Scientific Basis for Combining Breast Lift + Augmentation
Health News Digest published an article discussing the complexities of combined breast lift and breast augmentation procedures, revealing how doctors assess sagging breasts and make breast enhancement recommendations.
Additionally, the American Society of Plastic Surgeons published a study suggesting that breast lift surgery and breast augmentation can be safely performed in a single combination procedure without an increased risk of complications.
Dr. Daniel’s Approach to Breast Enhancement
For his Eugene breast enhancement patients, Dr. Daniel uses the Regnault classification system to determine which procedure(s) are needed to provide optimal breast enhancement results.
Patients with the most severe ptosis (Grades III and IV), breast tissue is often ample and a breast lift alone is needed. However, some patients who have sagging, deflated breasts may opt for breast augmentation as well as a lift.
Learn More: How to Prepare for Breast Augmentation [Infographic]
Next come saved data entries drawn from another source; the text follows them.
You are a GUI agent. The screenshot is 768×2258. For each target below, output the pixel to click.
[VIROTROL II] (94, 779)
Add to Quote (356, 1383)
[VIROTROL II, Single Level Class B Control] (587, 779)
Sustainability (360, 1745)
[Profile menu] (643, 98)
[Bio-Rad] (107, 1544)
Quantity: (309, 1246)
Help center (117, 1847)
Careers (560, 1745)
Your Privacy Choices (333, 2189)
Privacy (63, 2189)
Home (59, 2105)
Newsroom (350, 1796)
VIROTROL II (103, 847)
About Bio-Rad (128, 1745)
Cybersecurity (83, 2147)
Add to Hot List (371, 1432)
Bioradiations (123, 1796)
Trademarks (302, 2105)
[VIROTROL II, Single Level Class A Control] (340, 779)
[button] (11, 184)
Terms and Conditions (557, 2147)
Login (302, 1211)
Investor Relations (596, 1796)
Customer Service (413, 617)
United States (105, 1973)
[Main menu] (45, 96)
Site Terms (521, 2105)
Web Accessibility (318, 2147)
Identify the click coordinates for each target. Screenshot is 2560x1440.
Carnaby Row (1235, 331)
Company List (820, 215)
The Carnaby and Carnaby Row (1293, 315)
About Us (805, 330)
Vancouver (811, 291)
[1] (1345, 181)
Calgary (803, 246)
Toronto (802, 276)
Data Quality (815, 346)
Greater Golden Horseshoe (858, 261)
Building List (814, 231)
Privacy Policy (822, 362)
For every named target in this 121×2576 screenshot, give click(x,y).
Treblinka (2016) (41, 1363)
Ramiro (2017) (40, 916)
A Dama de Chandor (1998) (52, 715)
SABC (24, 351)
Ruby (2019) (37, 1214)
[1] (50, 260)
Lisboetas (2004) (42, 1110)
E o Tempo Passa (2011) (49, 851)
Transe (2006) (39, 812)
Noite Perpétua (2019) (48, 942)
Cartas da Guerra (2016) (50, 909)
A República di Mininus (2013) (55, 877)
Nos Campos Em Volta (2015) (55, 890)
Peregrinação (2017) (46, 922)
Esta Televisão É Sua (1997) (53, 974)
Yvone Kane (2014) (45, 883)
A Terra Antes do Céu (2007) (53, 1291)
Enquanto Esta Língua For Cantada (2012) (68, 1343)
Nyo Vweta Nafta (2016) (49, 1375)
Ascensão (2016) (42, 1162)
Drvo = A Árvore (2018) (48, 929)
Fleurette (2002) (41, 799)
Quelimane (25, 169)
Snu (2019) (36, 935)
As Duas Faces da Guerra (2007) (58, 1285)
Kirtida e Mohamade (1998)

Incisions for patients with a greater degree of sagging are usually a lollipop pattern (around the nipple and vertically along the bottom of the breast) or an inverted-T pattern (lollipop incision plus incision along the inframammary crease).
In patients who have a lesser degree of ptosis (Grade I and Grade II), a breast lift is also recommended, and may be performed with or without implants depending on the amount of natural breast tissue present.
However, patients with less breast droop typically require less extensive incisions that are placed only around each nipple (periareolar) or in a lollipop pattern. Patients who choose silicone breast implants may require an incision in the inframammary crease or along the underarm.
Finally, in patients with “pseudoptosis,” where the nipple is above the inframammary crease on each breast, breast implants alone will often correct mild sagging by increasing breast projection.
In all cases where mastopexy (breast lift) is combined with breast augmentation, it’s important to remember that the procedures can be staged to ensure safety as well as an optimum outcome.